Investigation of Key Factors affecting Survival Rate on Titanic

Wilson Yap
6 March, 2016

Introduction

This presentation is producced for the Developing Data Products Course Project. There are 2 components to the project:

  • Creating a Shiny application for deployment on Rstudio's servers
  • Creating a Slidify/Rstudio Presenter slides for reproducible pitch presentation about the application

This presentation addresses the 2nd component of the project, while the app created for the 1st component of the project can be found at:

https://drarreg.shinyapps.io/CourseProject/

Titanic Dataset

The data used for the app is the Titanic Dataset which comes from the R dataset package.This data set provides information on the fate of passengers on the fatal maiden voyage of the ocean liner 'Titanic', summarized according to the following 3 factors:

  • Passenger's Class (Representation of Economic Status)
  • Passenger's Sex
  • Passenger's Age

The data provides the frequency of surviving passengers according to the 3 factors stated above.

Exploratory Data Analysis

We can investigate the data briefly using the following code:

data(Titanic)
str(Titanic)
 table [1:4, 1:2, 1:2, 1:2] 0 0 35 0 0 0 17 0 118 154 ...
 - attr(*, "dimnames")=List of 4
  ..$ Class   : chr [1:4] "1st" "2nd" "3rd" "Crew"
  ..$ Sex     : chr [1:2] "Male" "Female"
  ..$ Age     : chr [1:2] "Child" "Adult"
  ..$ Survived: chr [1:2] "No" "Yes"

As we an see, there are 4 values to the Class factor, and 2 values to both the Sex and Age factors respectively.
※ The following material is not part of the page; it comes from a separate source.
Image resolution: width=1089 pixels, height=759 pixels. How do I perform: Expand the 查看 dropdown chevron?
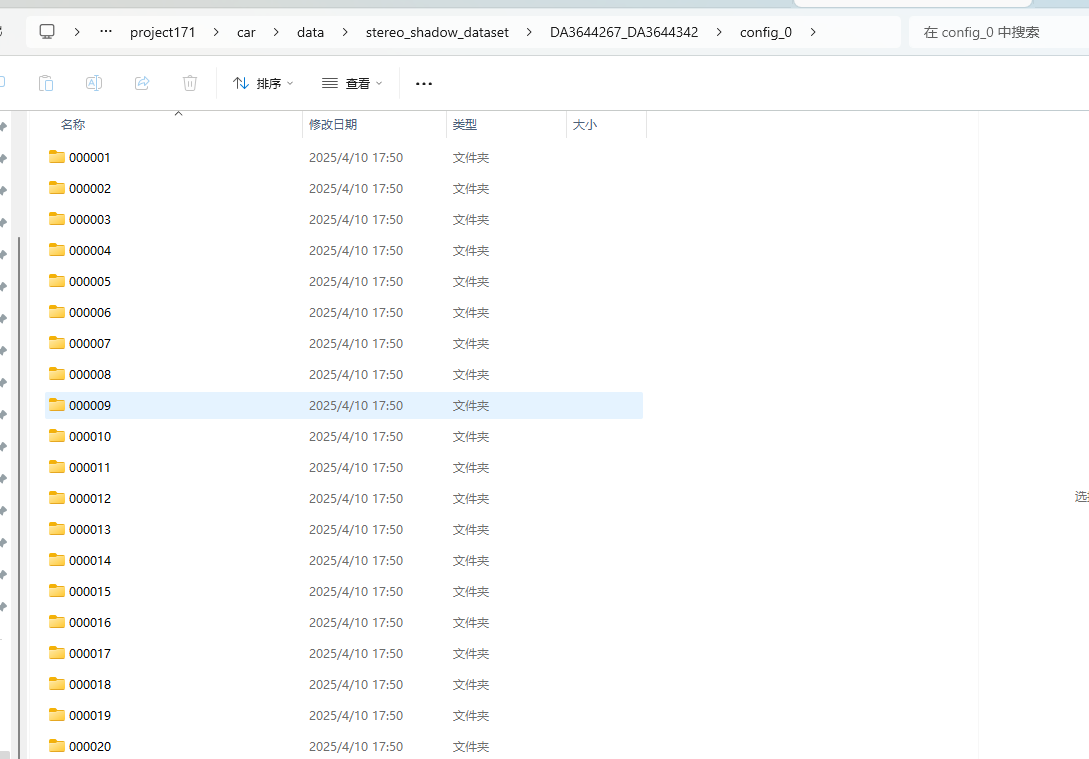click(378, 83)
Shiny Application - Investigate the Impact of the 3 Factors on Survival Rate %

This application is designed to help you better investigate the impact of the 3 different factors on the Survival Rate %.

You will need to select a minimum of 1 value from each of the 3 different factors, and the results table will be automatically updated to show the Survival Rate % of the passengers who are represented by the factors selected by you.

Note that the application also works perfectly if you select multiple values for each of the 3 factors.